• _What you will do_:
• a. Copy the passage of the article on SXSW Interactive from "SXSWi is relevant" up to and including "at your peril.".
• b. Answer these questions using the article on SXSW Interactive:
(i) What is the price range given for single and platinum badges when ordered late?
(ii) Which service does the article say was launched at SXSWi four years ago?
(iii) Which two sponsored concerts does the writer have to choose between on Monday night?
• c. Continue the article on SXSW Interactive from the point where it ends.

• _Text for analysis_:
━━━━━━━━
I am a metaphor for SXSW Interactive. I’m sitting in one of the first presentations of the festival, a session that aims to show how programming code can be expressed like classical music. While I’m listening, I’m writing this article on a mobile device. And I’m digesting a hurriedly eaten lunch. SXSWi, similarly, tries to advance complicated creative pursuits while serving a massive horde of commercial interests. And, like me, it is filled with free food and beer.
SXSWi is relevant for two reasons. One, it’s now a travel destination — a yearly indulgence of epic consumption that could be enjoyed by even the most computer illiterate fun-seeker who has $600 to $1,250 (the cost of single and platinum badges if ordered late). Second, tens of thousands of interactive media builders and leaders, when they are not boozing it up, are spending every moment redefining how our species communicates on every level of digital interaction. (Twitter was launched here four years ago; Foursquare followed two years after that). It’s the biggest event of its kind, now even dwarfing the venerable SXSW Music festival. Everything that we do that depends on electronic communications is being ripped apart and re-engineered by this industry, to the extent that it will make your entire daily routine seem quaint in the near future. Ignore what happens here at your peril.
SXSWi is already notorious for all kinds of ridiculous promotions and amenities. It’s like a giant spa with wifi. At the start of the festival, my mental workspace is buried under a massive pile of email invites for entertainment and hospitality events. These events are completely superfluous to the creative mission of the festival; it’s all marketing- and publicity-driven, mostly by cash-rich startups and massive corporations. Yet these sponsored events are a critical source of revenue for the festival. These companies are also picking up most of the attendees’ meal and drink costs for the week, too, as completely obvious quid pro quo attempts to have us embrace their brands.
Sponsors also provide access to high-demand entertainment opportunities. Here’s an excellent example of an extreme “white people problem” I have coming up on Monday night: I have to choose between TV on the Radio hosted by Zynga, or Big Boi and Pepsi MAX. Attendance is free for both. No feverish 10am Ticketmaster website clicking or costly ticket prices required. (Does anyone have an interesting cash offer for the concert I’m NOT going to? Scalping is not beneath me.)
━━━━━━━━
• _Data listing_:
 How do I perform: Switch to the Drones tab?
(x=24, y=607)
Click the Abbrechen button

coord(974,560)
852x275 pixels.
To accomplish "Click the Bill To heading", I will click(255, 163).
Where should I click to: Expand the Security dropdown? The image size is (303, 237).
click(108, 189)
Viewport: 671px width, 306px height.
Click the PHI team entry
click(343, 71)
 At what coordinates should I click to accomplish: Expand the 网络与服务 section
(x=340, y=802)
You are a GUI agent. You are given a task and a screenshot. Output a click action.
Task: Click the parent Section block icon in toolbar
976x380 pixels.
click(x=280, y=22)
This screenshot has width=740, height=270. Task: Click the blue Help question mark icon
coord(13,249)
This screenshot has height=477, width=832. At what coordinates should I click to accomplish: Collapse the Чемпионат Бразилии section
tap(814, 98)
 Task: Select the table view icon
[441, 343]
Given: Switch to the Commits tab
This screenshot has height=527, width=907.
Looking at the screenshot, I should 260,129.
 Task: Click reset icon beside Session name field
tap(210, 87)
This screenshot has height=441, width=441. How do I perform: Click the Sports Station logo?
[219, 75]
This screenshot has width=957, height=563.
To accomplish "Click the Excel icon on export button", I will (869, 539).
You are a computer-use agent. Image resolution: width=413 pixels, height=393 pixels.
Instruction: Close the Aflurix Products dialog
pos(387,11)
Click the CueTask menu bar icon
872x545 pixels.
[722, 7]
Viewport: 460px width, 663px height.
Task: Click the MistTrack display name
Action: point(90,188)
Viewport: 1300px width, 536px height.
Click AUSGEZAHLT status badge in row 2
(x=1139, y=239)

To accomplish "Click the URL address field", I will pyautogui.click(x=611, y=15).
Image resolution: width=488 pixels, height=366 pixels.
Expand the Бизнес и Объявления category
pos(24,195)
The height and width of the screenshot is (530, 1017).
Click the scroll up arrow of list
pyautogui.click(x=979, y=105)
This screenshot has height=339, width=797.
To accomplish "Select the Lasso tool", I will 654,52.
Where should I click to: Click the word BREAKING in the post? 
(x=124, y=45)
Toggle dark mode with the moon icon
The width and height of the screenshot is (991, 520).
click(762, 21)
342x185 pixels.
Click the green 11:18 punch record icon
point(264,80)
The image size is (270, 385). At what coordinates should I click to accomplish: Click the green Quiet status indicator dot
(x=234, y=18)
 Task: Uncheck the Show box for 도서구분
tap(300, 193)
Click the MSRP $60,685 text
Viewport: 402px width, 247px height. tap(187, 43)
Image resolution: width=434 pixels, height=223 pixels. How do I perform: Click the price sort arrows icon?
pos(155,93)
━━━━━━━━
• _Responses to the exercise_:
• a.
SXSWi is relevant for two reasons. One, it’s now a travel destination — a yearly indulgence of epic consumption that could be enjoyed by even the most computer illiterate fun-seeker who has $600 to $1,250 (the cost of single and platinum badges if ordered late). Second, tens of thousands of interactive media builders and leaders, when they are not boozing it up, are spending every moment redefining how our species communicates on every level of digital interaction. (Twitter was launched here four years ago; Foursquare followed two years after that). It’s the biggest event of its kind, now even dwarfing the venerable SXSW Music festival. Everything that we do that depends on electronic communications is being ripped apart and re-engineered by this industry, to the extent that it will make your entire daily routine seem quaint in the near future. Ignore what happens here at your peril.

• b.
(i) $600 to $1,250.
(ii) Twitter.
(iii) TV on the Radio hosted by Zynga, or Big Boi and Pepsi MAX.

• c.
But wait, there’s more! At the convention hall, you can have a personal phone recharging locker! Enjoy separate press AND blogger lounges with free food, free beer, and free massages! Eat free tacos courtesy of Lipton Brisk Iced Tea … or at any bar hosting a promotional event … or at the offices of various startup companies in the area who are hosting catered parties. Take a free ride in a Chevy to wherever you want in Austin! Enter contests to win free trips, free cars, free computers, free iPads, etc. AOL is giving away headphones I’d normally spend $10 to buy. I took two!
I could accept as many of these consumption opportunities as physical time and space allows, and not spend a second doing anything involving interactive media products. All of the sponsors would LOVE that. One needs epic levels of restraint to proceed through basic priorities here.
The troubling question is, at what point does the promotion and showcasing of irrelevant products become the basic priority of the presenters and organizers? Have we passed that point already? Is everyone here full of shit? Is this all proof of the biggest technology investment bubble yet? Does this mean our entire society has lost restraint and is headed for brand-infatuated doom?
Maybe there is hope for us yet. While I wrap up at the session that I’m attending — which is very much on-point about management and organization — there is simultaneously a session titled, “How Not to Be a Douchebag at SXSW”. By my tally, that’s 2 points for creative minds, 0 for douchebags. I aim to have my time here spent trying to increase that lead. With the help of some free beer, of course.